■ TASK REQUIREMENTS:
Please rewrite every line of the records, requests included, raising each coordinate in the answers by 19. Leave the pictures out of the result.

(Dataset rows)
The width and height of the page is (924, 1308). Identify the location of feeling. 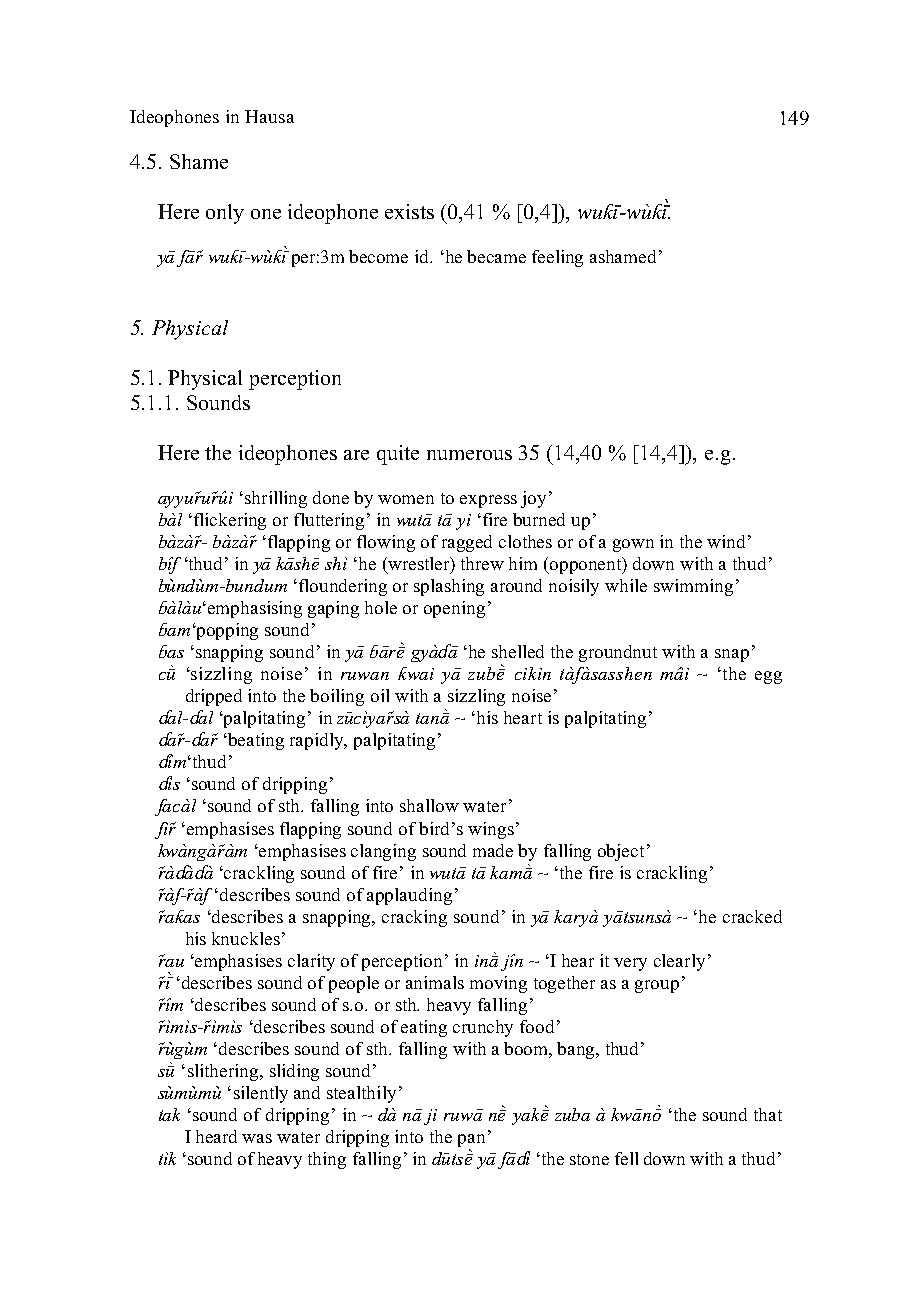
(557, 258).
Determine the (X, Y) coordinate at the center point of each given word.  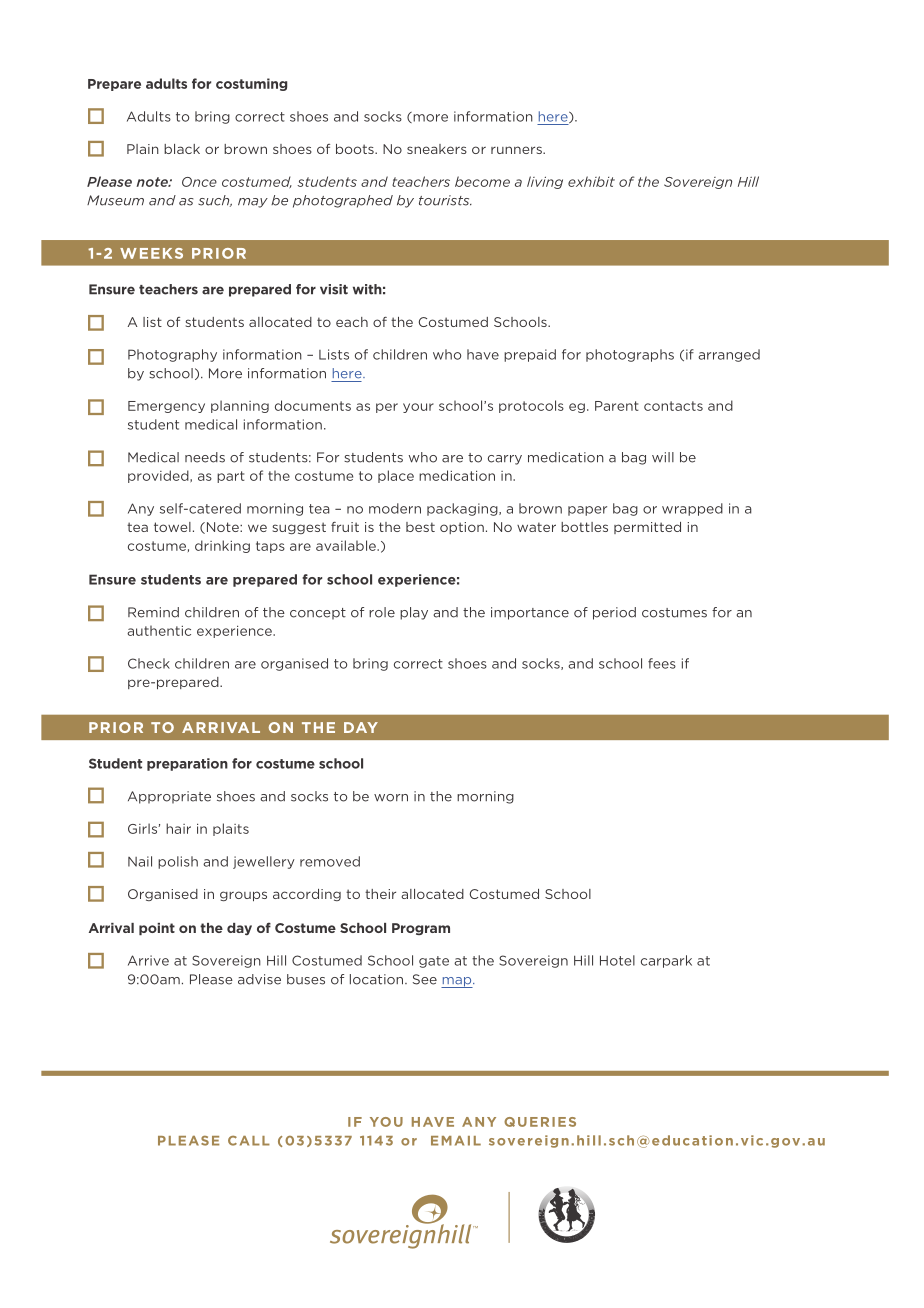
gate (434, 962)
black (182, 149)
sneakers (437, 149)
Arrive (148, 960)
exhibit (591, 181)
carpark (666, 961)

■ THE SOLUTION:
The width and height of the page is (924, 1308). Identify the location of feeling. 
(576, 277).
Determine the (X, Y) coordinate at the center point of each given word.  
gate (453, 981)
black (201, 168)
sneakers (456, 168)
Arrive (167, 979)
exhibit (610, 200)
carpark (685, 980)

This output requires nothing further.